4. Watch Your Match Type -If you are running up costs on a keyword that has a good CTR and a decent conversion rate, consider only using exact match for that keyword. This will filter out some searches that are less relevant and help to pull your ROI in line. On the other hand, if you are running a great ROI on an exact match keyword, but your volume is low, consider trying broad match to bring in more traffic and see if it is worth it to your bottom line.

5. Split Test Your Ad Copy Regularly – It is surprising how simple this is, yet how often it is neglected. One problem account managers sometimes have is dealing with the sheer volume of ad copy to change. Try changing your copy in bulk in excel by having constant phrasing for description line 1 and 2. You can then use a find and replace to change key phrases or product names. This makes it easier to edit large amounts of copy without spending all day at it. Also, try using keyword insertion in your title to increase your CTR’s.

6. Research Your Competition’s PPC Strategy – Use Spyfu.com and other competitive analysis tools such as batchsearch.com to analyze your competitors keyword strategy. By understanding where they are, you can formulate a strategy to be where they aren’t.

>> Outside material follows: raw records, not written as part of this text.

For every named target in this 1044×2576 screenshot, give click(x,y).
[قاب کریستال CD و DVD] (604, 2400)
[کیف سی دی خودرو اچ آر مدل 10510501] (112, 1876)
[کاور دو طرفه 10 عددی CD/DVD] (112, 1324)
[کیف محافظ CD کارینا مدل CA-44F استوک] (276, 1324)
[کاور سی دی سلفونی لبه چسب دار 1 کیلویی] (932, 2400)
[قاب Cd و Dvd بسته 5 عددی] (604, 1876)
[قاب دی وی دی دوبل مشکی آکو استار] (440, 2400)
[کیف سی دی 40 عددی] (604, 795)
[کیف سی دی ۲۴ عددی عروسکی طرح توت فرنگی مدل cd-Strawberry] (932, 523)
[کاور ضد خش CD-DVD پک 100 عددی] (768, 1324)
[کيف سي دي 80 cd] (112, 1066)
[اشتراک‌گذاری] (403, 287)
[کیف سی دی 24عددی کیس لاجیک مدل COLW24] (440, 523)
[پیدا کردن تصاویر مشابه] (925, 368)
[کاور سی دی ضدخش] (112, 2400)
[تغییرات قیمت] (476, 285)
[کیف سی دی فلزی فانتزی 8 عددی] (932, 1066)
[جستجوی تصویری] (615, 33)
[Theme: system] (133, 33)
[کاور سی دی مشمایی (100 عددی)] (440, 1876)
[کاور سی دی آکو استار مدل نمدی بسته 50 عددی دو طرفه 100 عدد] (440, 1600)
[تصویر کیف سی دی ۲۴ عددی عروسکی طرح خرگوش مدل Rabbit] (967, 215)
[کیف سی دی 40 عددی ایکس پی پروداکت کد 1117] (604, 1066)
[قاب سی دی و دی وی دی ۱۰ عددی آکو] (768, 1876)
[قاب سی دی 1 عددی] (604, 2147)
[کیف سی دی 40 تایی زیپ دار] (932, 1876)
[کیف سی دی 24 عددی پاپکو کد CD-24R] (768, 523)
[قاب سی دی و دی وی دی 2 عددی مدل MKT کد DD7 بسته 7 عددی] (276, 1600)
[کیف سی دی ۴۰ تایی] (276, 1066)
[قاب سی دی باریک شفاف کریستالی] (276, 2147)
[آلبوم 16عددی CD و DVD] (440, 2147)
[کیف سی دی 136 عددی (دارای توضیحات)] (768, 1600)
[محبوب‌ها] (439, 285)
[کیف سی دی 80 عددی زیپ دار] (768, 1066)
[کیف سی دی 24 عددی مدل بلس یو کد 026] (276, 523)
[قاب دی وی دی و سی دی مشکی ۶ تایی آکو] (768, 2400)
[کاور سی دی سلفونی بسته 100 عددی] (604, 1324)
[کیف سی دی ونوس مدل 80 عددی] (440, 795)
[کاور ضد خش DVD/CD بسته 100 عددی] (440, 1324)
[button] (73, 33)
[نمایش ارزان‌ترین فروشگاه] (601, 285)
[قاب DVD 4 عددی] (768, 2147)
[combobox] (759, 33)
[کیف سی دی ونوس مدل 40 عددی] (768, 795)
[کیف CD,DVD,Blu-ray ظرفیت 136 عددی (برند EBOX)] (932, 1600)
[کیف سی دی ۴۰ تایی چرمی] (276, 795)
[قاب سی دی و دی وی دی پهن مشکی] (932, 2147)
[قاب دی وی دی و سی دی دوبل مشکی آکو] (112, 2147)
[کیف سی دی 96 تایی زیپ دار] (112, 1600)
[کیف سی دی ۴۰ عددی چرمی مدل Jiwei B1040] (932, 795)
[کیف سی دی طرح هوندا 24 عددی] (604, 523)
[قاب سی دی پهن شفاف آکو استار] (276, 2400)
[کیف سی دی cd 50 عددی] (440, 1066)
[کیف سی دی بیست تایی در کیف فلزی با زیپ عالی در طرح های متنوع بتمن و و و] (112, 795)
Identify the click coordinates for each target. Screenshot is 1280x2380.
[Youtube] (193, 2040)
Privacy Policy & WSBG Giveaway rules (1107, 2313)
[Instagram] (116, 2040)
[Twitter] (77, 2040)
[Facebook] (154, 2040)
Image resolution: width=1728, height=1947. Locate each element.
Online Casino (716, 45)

7. Track Your Offline Revenue Back to Your PPC Channel – In many E Commerce businesses, your customers will likely find you through a PPC ad, and then pick up the phone to place their order. This will likely break your conversion tracking and web analytics. There are ways you can connect the marketing dots with promo codes, different phone numbers, etc… that will allow you to find out how a customer found you and then allow you to attach that revenue back to your PPC accounts. See this article on setting up offline tracking for web analytics for more info on how to implement offline tracking.

8. Set up Multi-Variate Testing For Landing Pages – It is amazing how different conversion rates can be for two different landing pages. Content, design, layout, images, titles and promotions can all affect your customer in different ways. If you are using a standard A/B split test, you may not know exactly what it is about a certain page your customer likes or doesn’t like. By using multi-variate software (there are some affordable options out there), you can isolate different areas of your landing page to test.

9. Turn on Content in a Different Campaign – Content works well in some industries and not so well in others. In any case, you should test it out. But don’t turn it on in the same campaign that you are testing your search campaigns. It is best to isolate this test in it’s own campaign. That way you can also turn on a placement campaign and hand-select the websites you want to target with your message. This will allow you to establish a separate ROI for content.

10. Bid On Your Competitors Key Terms – This can be a quick win. Try bidding on your competitors business name and website keywords. They will be very cheap and you can target your ad to try to pull away their business. In one high profile example, expedia.com was able to pull away around 20% or Orbit’s PPC traffic just by bidding on their terms. You may piss some people off, and they may turn around and bid on your terms, but if you are the underdog and recieve less business searches than a large competitor, than this is a great tactic.